There have been a few reports in the literature that the presence of skin tags is associated with hypertension and an atherogenic lipid profile [1, 2, 10, 20]. Hypertension was found in 30.1% and dyslipidemia in 59.3% of patients with skin tags in our study. We also detected higher total cholesterol, LDL-cholesterol, triglyceride levels and lower HDL-cholesterol in patients with skin tags. Increased free fatty acid levels play an important role in the pathogenesis of atherosclerosis and cardiovascular disease [1113, 17, 18]. Higher free fatty acid concentrations can also induce muscle and hepatic insulin resistance as well as endothelial dysfunction [2124]. However, a possible relationship between skin tags and serum free fatty acid levels in subjects with normal glucose tolerance has not been investigated yet. Elevated free fatty acid levels were a novel finding of our study. Although we detected higher free fatty acid levels in patients with skin tags than the control group, after adjustment for BMI, this difference diminished. We conclude that obesity plays an important role in raising levels of serum free fatty acids.

The major purpose of this study was to evaluate the relationship between skin tags and serum leptin, free fatty acid and hs-CRP levels. To the best of our knowledge, this is the first investigation of a relationship between skin tags and these parameters in subjects with normal glucose tolerance. Elevated hs-CRP is another novel finding of our study. Recent studies showed that atherosclerosis is a chronic inflammatory process [25, 26]. C-reactive protein is a prototypic marker of inflammation, and many studies showed that hs-CRP confers a risk for atherosclerosis and coronary heart disease [1115, 17, 18, 27]. Even after adjusting for BMI, serum hs-CRP was higher in patients with skin tags when compared with the control group in our study.

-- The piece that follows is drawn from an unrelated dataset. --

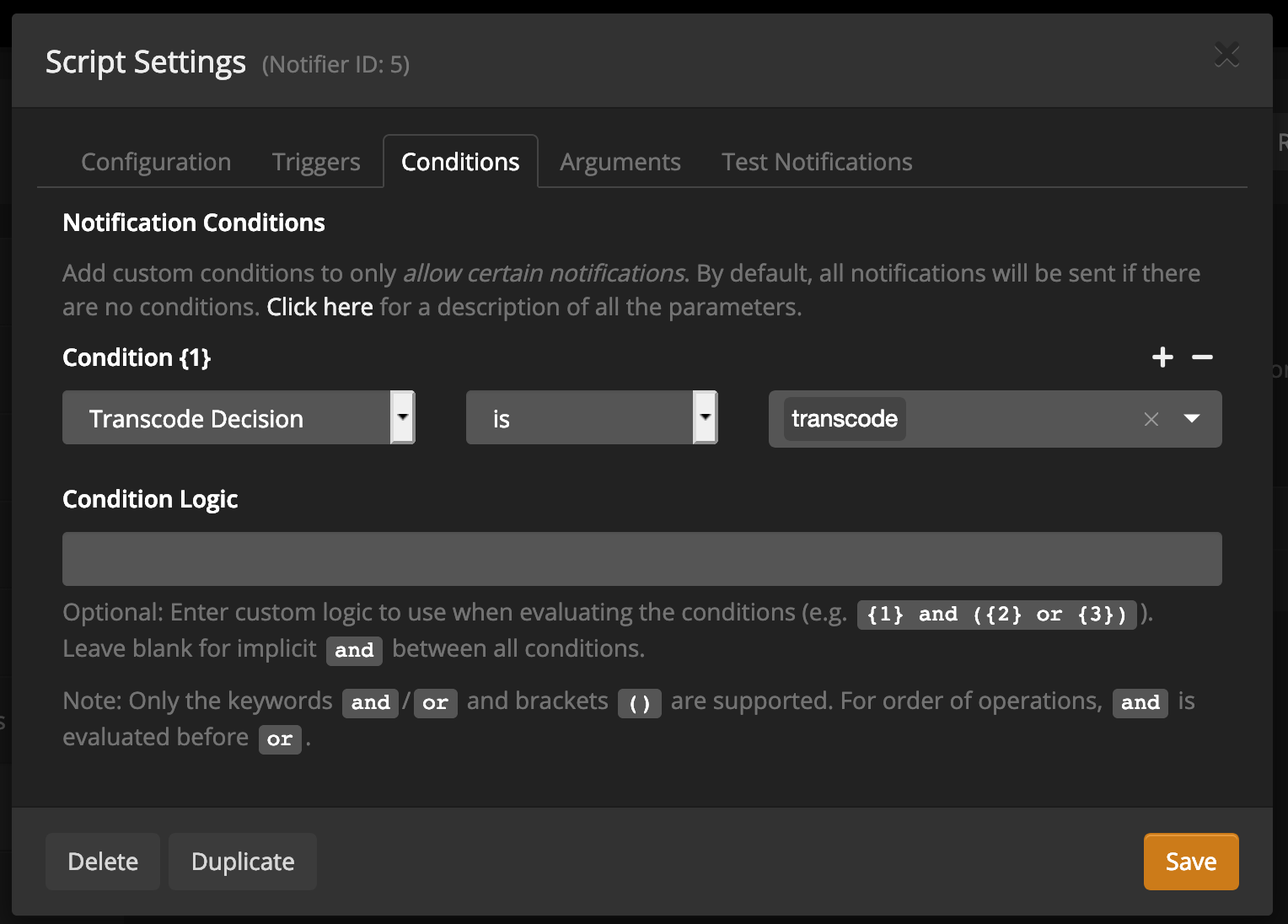The image size is (1288, 924).
Task: Click the "Click here" parameters link
Action: coord(319,306)
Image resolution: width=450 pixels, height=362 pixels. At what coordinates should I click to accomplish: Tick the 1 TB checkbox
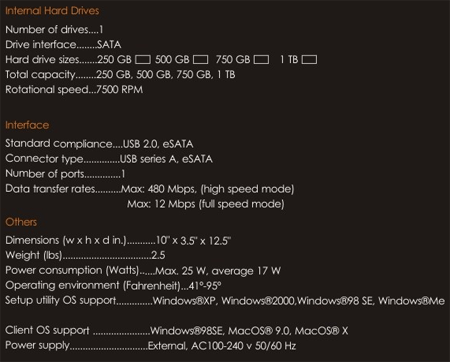[x=309, y=60]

Skin tags may be markers of a state of inflammation, which correlates with increased risk of atherosclerosis and coronary heart disease.

Serum uric acid is strongly associated with atherosclerosis and cardiovascular risk factors [2830]. This is the first study to examine the relationship between serum uric acid levels and skin tags. We detected higher serum uric acid levels in patients with skin tags. Elevated serum uric acid levels indicate that these patients have greater risk for atherosclerosis and coronary heart disease.

Elevated plasma leptin levels or hyperleptinemia correlate with insulin resistance and other markers of the metabolic syndrome including obesity, hypercholesterolemia and hypertension. In addition to metabolic effects of leptin, it plays a role in the pathogenesis of atherosclerosis [31, 32]. To the best of our knowledge, a possible relationship between skin tags and serum leptin levels in subjects with skin tags has not been investigated. In this study, we found a non-significant correlation between leptin levels and skin tags number.

Our results suggest a correlation between the presence skin tags and markers of the metabolic syndrome and increased risk of cardiovascular disease. However, further studies are required to clarify the effects of BMI on these findings in patients with skin tags and full-matched control group for BMI.

In conclusion, we propose that skin tags are cutaneous findings frequently associated with the risk factors (obesity, hypertension, dyslipidemia, insulin resistance, elevated hs-CRP, etc.) for metabolic syndrome and heart disease. Given the higher frequency of overweight and/or obesity, dyslipidemia and elevated hs-CRP, glucose, HbA1c, uric acid levels in patients with skin tags, these patients should be carefully evaluated for metabolic syndrome and heart disease.